(Pixel coordinate grounding data)
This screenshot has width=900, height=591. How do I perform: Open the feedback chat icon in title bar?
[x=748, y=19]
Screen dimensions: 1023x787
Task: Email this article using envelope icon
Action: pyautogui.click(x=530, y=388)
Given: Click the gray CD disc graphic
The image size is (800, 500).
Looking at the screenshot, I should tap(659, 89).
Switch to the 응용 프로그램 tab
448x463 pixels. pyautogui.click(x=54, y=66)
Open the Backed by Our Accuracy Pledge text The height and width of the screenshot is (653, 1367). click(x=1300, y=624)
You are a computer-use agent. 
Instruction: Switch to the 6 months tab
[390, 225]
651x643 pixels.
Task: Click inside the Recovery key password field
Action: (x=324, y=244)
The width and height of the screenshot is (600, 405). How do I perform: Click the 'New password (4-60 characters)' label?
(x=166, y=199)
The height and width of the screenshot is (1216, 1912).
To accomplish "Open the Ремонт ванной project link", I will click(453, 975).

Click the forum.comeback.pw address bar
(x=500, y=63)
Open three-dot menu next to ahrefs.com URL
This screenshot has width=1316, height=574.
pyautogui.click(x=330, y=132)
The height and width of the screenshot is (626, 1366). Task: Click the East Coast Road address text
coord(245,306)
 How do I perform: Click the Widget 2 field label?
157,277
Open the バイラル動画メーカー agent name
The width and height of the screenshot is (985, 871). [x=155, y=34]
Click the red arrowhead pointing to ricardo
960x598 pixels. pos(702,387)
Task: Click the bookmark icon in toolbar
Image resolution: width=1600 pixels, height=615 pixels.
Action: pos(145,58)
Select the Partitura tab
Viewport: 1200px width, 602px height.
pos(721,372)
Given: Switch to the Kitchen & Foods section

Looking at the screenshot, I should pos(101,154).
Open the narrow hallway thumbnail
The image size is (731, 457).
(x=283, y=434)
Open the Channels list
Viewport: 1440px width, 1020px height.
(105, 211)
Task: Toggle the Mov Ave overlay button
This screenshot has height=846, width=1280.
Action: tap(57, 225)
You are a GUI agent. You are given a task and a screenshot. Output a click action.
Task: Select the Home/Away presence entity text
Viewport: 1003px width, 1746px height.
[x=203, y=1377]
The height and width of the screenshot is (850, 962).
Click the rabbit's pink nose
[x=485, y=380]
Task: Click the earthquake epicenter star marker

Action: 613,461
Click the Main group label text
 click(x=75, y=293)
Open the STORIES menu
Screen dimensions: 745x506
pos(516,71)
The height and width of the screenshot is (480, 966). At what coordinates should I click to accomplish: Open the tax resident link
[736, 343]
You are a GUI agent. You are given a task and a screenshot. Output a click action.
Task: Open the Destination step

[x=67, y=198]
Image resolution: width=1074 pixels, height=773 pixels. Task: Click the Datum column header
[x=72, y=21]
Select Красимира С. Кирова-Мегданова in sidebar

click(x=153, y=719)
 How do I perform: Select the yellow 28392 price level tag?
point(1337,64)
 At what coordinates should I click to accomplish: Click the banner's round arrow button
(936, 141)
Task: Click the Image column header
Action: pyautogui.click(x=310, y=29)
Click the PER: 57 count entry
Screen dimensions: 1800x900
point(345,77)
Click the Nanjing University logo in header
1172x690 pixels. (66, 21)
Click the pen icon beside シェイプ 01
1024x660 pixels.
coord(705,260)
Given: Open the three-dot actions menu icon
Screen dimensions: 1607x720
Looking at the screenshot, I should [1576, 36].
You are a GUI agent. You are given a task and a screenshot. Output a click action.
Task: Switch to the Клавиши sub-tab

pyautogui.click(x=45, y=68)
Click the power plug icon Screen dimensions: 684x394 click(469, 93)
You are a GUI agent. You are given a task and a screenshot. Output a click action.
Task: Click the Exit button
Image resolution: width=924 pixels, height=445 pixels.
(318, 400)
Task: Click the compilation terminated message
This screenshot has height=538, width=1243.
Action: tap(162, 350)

• [About this exercise]
Send back every record, precisely as written.

• [Answer for this exercise]
This screenshot has width=900, height=591. How do I perform: Open the feedback chat icon in title bar?
[x=748, y=19]
Screen dimensions: 1023x787
Task: Email this article using envelope icon
Action: pyautogui.click(x=530, y=388)
Given: Click the gray CD disc graphic
The image size is (800, 500).
Looking at the screenshot, I should tap(659, 89).
Switch to the 응용 프로그램 tab
448x463 pixels. pyautogui.click(x=54, y=66)
Open the Backed by Our Accuracy Pledge text The height and width of the screenshot is (653, 1367). click(x=1300, y=624)
You are a computer-use agent. 
Instruction: Switch to the 6 months tab
[390, 225]
651x643 pixels.
Task: Click inside the Recovery key password field
Action: (x=324, y=244)
The width and height of the screenshot is (600, 405). How do I perform: Click the 'New password (4-60 characters)' label?
(x=166, y=199)
The height and width of the screenshot is (1216, 1912).
To accomplish "Open the Ремонт ванной project link", I will click(453, 975).

Click the forum.comeback.pw address bar
(x=500, y=63)
Open three-dot menu next to ahrefs.com URL
This screenshot has width=1316, height=574.
pyautogui.click(x=330, y=132)
The height and width of the screenshot is (626, 1366). Task: Click the East Coast Road address text
coord(245,306)
 How do I perform: Click the Widget 2 field label?
157,277
Open the バイラル動画メーカー agent name
The width and height of the screenshot is (985, 871). [x=155, y=34]
Click the red arrowhead pointing to ricardo
960x598 pixels. pos(702,387)
Task: Click the bookmark icon in toolbar
Image resolution: width=1600 pixels, height=615 pixels.
Action: pos(145,58)
Select the Partitura tab
Viewport: 1200px width, 602px height.
pos(721,372)
Given: Switch to the Kitchen & Foods section

Looking at the screenshot, I should pos(101,154).
Open the narrow hallway thumbnail
The image size is (731, 457).
(x=283, y=434)
Open the Channels list
Viewport: 1440px width, 1020px height.
(105, 211)
Task: Toggle the Mov Ave overlay button
This screenshot has height=846, width=1280.
Action: tap(57, 225)
You are a GUI agent. You are given a task and a screenshot. Output a click action.
Task: Select the Home/Away presence entity text
Viewport: 1003px width, 1746px height.
[x=203, y=1377]
The height and width of the screenshot is (850, 962).
Click the rabbit's pink nose
[x=485, y=380]
Task: Click the earthquake epicenter star marker

Action: 613,461
Click the Main group label text
 click(x=75, y=293)
Open the STORIES menu
Screen dimensions: 745x506
pos(516,71)
The height and width of the screenshot is (480, 966). At what coordinates should I click to accomplish: Open the tax resident link
[736, 343]
You are a GUI agent. You are given a task and a screenshot. Output a click action.
Task: Open the Destination step

[x=67, y=198]
Image resolution: width=1074 pixels, height=773 pixels. Task: Click the Datum column header
[x=72, y=21]
Select Красимира С. Кирова-Мегданова in sidebar

click(x=153, y=719)
 How do I perform: Select the yellow 28392 price level tag?
point(1337,64)
 At what coordinates should I click to accomplish: Click the banner's round arrow button
(936, 141)
Task: Click the Image column header
Action: pyautogui.click(x=310, y=29)
Click the PER: 57 count entry
Screen dimensions: 1800x900
point(345,77)
Click the Nanjing University logo in header
1172x690 pixels. (66, 21)
Click the pen icon beside シェイプ 01
1024x660 pixels.
coord(705,260)
Given: Open the three-dot actions menu icon
Screen dimensions: 1607x720
Looking at the screenshot, I should [1576, 36].
You are a GUI agent. You are given a task and a screenshot. Output a click action.
Task: Switch to the Клавиши sub-tab

pyautogui.click(x=45, y=68)
Click the power plug icon Screen dimensions: 684x394 click(469, 93)
You are a GUI agent. You are given a task and a screenshot. Output a click action.
Task: Click the Exit button
Image resolution: width=924 pixels, height=445 pixels.
(318, 400)
Task: Click the compilation terminated message
This screenshot has height=538, width=1243.
Action: tap(162, 350)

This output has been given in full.